For me and many others, the key attraction is Obama's vision that people need to be eager, desirous for and participants in the change we want to see (the very strength the Clintons either don't get or deliberately misstate). Barack Obama doesn't just make people feel hopeful about the possibility of change -- he inspires them to become part of that change, makes them feel it's the only way we'll get there.

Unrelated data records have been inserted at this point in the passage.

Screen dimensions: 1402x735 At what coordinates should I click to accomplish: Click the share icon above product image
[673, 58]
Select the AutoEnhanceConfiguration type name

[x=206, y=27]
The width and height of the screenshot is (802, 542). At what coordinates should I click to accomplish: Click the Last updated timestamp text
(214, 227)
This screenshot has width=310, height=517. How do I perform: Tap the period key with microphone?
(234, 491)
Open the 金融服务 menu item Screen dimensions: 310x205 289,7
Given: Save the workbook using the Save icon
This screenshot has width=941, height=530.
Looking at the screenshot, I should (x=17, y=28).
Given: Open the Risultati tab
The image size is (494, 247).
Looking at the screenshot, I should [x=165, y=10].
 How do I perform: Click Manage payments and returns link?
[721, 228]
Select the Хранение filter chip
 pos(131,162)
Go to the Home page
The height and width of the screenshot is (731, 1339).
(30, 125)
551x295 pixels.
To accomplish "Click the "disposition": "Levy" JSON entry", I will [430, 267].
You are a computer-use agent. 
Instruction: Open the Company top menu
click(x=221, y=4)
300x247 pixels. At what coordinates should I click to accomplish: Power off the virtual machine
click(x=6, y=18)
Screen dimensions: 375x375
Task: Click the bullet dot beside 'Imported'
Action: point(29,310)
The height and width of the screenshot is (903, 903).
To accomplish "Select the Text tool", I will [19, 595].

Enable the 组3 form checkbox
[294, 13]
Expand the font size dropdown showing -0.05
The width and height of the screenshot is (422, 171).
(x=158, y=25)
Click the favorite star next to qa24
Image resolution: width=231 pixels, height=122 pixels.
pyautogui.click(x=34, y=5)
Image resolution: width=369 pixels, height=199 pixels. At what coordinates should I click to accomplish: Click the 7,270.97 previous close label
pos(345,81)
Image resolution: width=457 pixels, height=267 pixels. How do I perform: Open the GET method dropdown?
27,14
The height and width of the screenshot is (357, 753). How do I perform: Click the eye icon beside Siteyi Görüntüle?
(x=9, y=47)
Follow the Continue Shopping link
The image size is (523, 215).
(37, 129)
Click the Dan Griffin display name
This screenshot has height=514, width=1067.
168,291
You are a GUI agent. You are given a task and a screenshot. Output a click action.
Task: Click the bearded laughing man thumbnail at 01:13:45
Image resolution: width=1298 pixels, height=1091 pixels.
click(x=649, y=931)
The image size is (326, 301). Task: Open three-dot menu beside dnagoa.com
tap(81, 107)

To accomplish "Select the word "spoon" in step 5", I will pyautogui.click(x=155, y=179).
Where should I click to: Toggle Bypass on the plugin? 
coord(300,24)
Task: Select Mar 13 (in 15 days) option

And in doing so, he's motivating the base, reaching independent and swing voters, and perhaps most important, inspiring young people and many undecided-whether-or-not-to-vote voters -- people most affected by injustice who often feel their votes, and their lives, don't matter in elections where money has so much sway.
This public mobilization is precisely what Hillary failed to do with health care reform in 1992. She owns that failure but not the reason for it.
...I believe Barack Obama has the best chance of helping to galvanize that movement and to stay connected with it.
And if you have not seen these videos of Lorna Brett Howard, former President of the Chicago chapter of NOW, on why she was compelled to switch from supporting Hillary Clinton to Barack Obama, please watch these immediately. For anyone concerned with a woman's right to choose, this is very important:
Please pass this post on to everyone you know who cares about women's issues.
And finally, if you have an extra moment, here's a great video about all the Women for Obama in this incredible grassroots movement:
Women for Barack Obama.
Pass it on -- and then help us make a few calls to DC, MD and VA!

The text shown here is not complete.